The U.S. Energy Information Administration’s weekly report on Wednesday showed 15 weeks of consecutive rises in crude stocks although the rate of growth in inventories has slowed since a record build of 19 million barrels in early April.

The market was now watching for more data that shows that Organization of the Petroleum Exporting Countries (OPEC) and allies led by Russia – known as OPEC+ – are complying with a record 9.7 million bpd production cuts that began this month, according to Andrew Lipow, president of Lipow Oil Associates in Houston.

“I expect now prices will pull back to $20 a barrel because skepticism will come into the market about the compliance of OPEC+ on the production cuts,” said Lipow.

Iraq has yet to inform its regular oil buyers of cuts to its exports, suggesting it is struggling to fully implement supply cuts.

“All it takes is one or two countries not to comply and it could open the door for others,” Lipow said.
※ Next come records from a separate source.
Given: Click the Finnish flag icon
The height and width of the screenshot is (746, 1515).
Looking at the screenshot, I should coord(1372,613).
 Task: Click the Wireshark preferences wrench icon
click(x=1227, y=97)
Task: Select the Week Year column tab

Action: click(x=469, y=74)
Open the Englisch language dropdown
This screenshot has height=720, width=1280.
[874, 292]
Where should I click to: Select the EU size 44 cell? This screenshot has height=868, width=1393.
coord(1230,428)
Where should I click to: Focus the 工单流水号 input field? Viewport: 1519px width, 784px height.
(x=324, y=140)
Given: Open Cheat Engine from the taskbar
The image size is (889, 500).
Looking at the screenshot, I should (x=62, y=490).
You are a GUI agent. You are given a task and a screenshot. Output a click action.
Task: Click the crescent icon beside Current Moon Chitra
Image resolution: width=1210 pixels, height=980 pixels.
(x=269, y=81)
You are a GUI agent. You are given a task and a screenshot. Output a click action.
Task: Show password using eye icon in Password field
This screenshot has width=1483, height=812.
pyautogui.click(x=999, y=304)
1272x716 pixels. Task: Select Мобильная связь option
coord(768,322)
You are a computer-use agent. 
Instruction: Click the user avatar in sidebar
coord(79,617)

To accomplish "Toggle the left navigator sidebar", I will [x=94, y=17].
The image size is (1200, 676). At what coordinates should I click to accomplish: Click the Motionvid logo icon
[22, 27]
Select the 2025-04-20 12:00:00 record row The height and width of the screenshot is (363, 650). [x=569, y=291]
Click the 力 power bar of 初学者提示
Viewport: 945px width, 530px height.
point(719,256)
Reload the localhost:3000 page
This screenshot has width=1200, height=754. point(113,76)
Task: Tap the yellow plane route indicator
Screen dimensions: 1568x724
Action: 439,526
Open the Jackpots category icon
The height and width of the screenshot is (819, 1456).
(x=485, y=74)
Australia on Friday became the latest country to plan an easing of lockdowns, while France, parts of the United States and countries such as Pakistan are also planning to ease restrictions.

Market participants were also watching how the economic crisis unfolding in the United States affects oil demand in the coming months. The world’s biggest economy lost a staggering 20.5 million jobs in April, the steepest plunge in payrolls since the Great Depression.